- University: Warner University
- Association: NAIA
- Conference: The Sun (primary) Mid-South (men's volleyball)
- Athletic director: Chrissy Moskovits
- Location: Lake Wales, Florida
- First season: 1973; 53 years ago
- Varsity teams: 19 (7 men's, 9 women's, 3 co-ed)
- Football stadium: Tye Athletic Field
- Basketball arena: Turner Athletic Center
- Baseball stadium: Royals Baseball Field
- Softball stadium: Daly Field
- Soccer stadium: Royals Soccer Field
- Lacrosse stadium: Tye Athletic Field
- Nickname: Royals
- Colors: Blue and Gold
- Website: warnerroyals.com

= Warner Royals =

The Warner Royals are the athletic teams for Warner University in Lake Wales, Florida, in intercollegiate sports as a member of the National Association of Intercollegiate Athletics (NAIA), primarily competing in the Sun Conference (formerly known as the Florida Sun Conference (FSC) until after the 2007–08 school year) for most of its sports since the 1990–91 academic year; while its men's volleyball team competes in the Mid-South Conference (MSC).
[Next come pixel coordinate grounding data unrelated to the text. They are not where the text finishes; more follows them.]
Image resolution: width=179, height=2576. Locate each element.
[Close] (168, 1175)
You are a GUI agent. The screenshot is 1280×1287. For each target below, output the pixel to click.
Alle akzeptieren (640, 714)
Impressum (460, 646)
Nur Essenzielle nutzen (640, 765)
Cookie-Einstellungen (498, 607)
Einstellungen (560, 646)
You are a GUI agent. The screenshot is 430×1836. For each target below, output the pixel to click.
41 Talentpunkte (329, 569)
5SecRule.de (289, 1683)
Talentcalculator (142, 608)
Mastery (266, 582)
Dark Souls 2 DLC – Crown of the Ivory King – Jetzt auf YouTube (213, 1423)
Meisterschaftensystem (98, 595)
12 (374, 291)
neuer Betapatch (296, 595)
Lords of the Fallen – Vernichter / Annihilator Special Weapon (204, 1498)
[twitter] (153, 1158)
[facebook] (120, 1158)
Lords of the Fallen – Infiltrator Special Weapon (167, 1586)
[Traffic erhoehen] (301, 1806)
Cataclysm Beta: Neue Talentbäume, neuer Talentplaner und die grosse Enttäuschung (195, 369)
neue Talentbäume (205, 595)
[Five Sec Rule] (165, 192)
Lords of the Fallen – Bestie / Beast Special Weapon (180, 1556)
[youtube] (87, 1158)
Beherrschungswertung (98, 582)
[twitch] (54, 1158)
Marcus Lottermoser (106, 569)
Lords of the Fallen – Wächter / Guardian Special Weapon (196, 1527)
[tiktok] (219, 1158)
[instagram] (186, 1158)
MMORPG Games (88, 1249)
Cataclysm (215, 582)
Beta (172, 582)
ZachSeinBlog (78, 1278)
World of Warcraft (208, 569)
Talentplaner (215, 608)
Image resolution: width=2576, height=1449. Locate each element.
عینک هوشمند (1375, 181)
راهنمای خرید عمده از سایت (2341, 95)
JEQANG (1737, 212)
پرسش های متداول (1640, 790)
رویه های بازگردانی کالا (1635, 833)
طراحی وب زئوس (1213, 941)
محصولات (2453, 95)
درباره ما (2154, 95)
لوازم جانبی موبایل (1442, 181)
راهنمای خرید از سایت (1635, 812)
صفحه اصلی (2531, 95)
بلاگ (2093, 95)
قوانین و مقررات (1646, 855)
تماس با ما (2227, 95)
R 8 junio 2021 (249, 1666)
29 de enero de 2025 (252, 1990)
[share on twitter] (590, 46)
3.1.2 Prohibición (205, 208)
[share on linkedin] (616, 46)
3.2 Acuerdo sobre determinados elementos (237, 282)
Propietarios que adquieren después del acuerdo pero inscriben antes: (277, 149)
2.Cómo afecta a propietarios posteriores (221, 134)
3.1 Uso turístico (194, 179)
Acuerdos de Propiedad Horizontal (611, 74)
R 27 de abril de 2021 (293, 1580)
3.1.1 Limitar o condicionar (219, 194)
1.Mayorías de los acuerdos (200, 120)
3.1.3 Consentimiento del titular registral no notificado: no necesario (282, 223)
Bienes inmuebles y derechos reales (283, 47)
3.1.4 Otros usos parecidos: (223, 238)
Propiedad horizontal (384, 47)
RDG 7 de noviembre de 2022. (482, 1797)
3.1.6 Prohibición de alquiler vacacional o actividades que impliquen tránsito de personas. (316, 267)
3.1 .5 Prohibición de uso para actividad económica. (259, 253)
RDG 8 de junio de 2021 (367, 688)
They are also a member of the National Christian College Athletic Association (NCCAA), primarily competing as an independent in the South Region of the Division I level. Their rivals are the Webber Warriors.

== Varsity teams ==
Warner competes in 19 intercollegiate varsity sports

| Men's sports | Women's sports |
| Baseball | Basketball |
| Basketball | Beach volleyball |
| Cross country | Cross country |
| Football | Flag football |
| Soccer | Lacrosse |
| Track and field | Soccer |
| Volleyball | Softball |
|  | Track and field |
|  | Volleyball |
Co-ed sports
Clay target
eSports
Strength sports

=== Football ===
The university added football for the 2013 season. The team initially played as an NAIA Independent program with a mixed schedule of NAIA, NCAA Division II and NCAA Division I FCS competition. The Royals left independent status after the inaugural season when The Sun Conference announced football as a conference sport starting in the 2014 season. After two seasons, the conference announced a football merger with the Mid-South Conference in 2016. Warner and the other conference rivals became affiliate members in the Mid-South, participating in the Sun Division for football.
Their football team gained national recognition after losing 98–0 to Stephen F. Austin on September 24, 2022.

=== Men's volleyball ===
Warner University was the first college/university to offer a varsity men's volleyball program in the state of Florida. The men's volleyball program participates in the SEC conference. The program initially competed in the Mid-America Men's Volleyball Intercollegiate Conference (MAMVIC). The program made back-to-back appearances in the NAIA Men's Volleyball National Invitational Tournament in 2011 and 2012.